***** Supplied data
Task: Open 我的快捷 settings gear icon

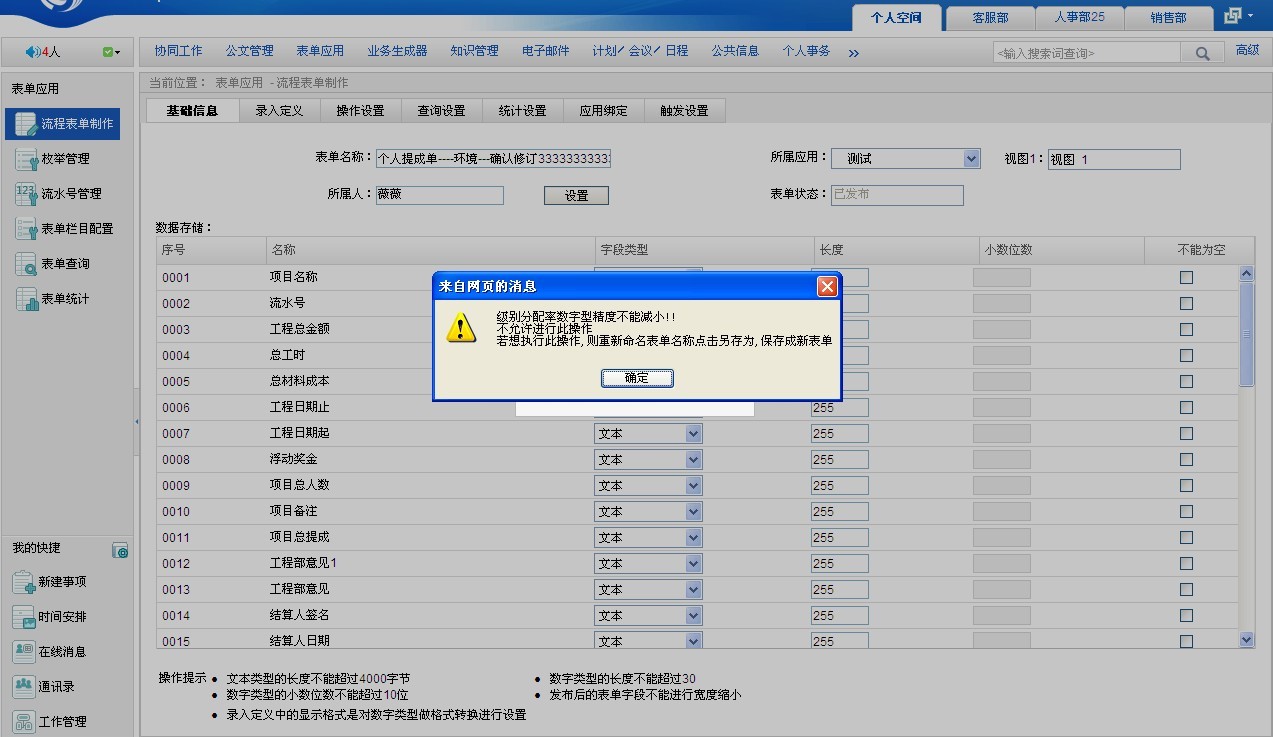Action: click(120, 550)
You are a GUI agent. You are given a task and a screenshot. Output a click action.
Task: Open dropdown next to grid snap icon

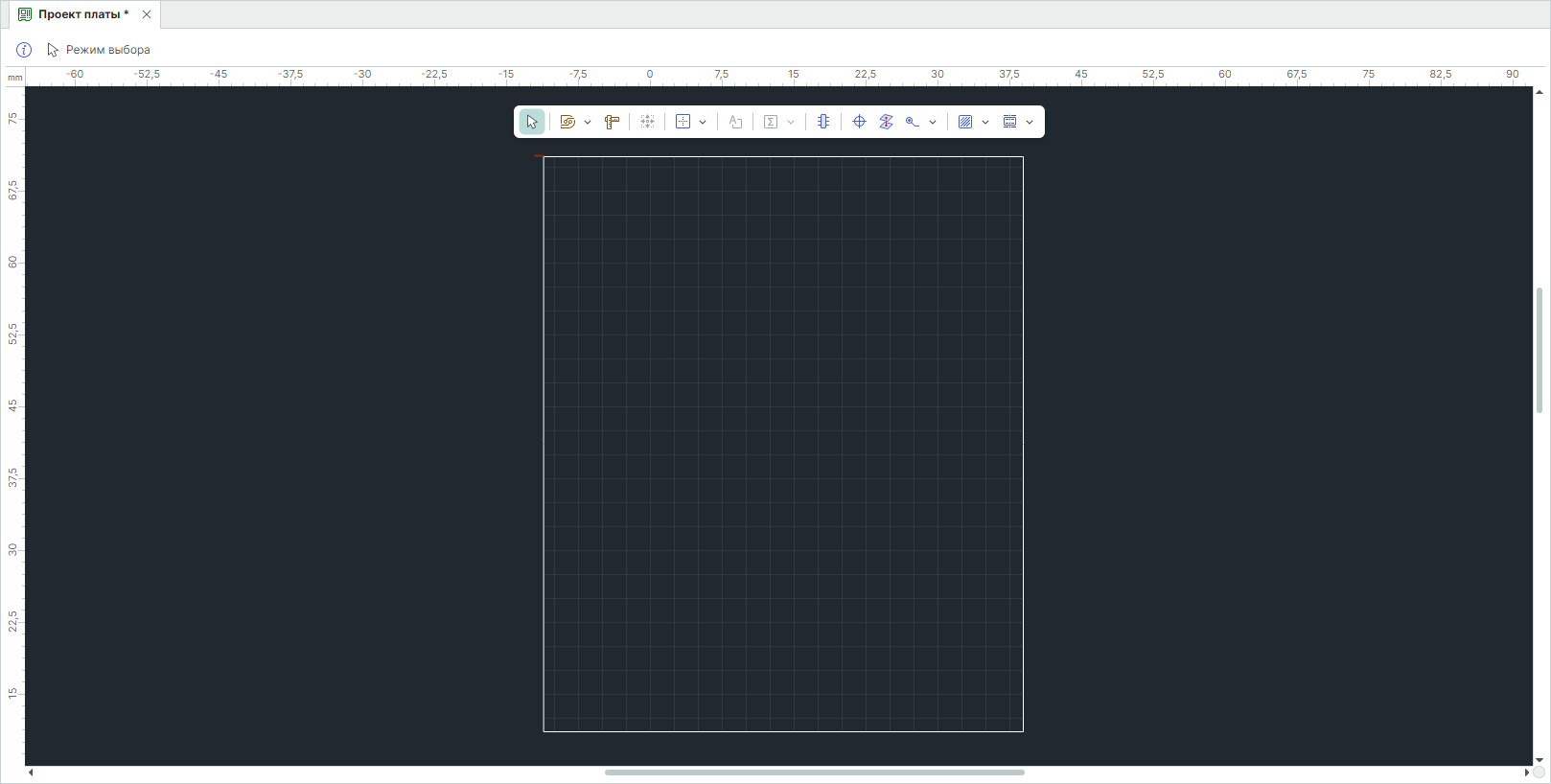pos(703,122)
**********
■ Short exercise
Rewrite the data above, replacing every "icon" with "button" and changing nothing else. Leave out the pictures.

■ Answer to the problem
Task: Open 我的快捷 settings gear button

Action: click(120, 550)
You are a GUI agent. You are given a task and a screenshot. Output a click action.
Task: Open dropdown next to grid snap button

pos(703,122)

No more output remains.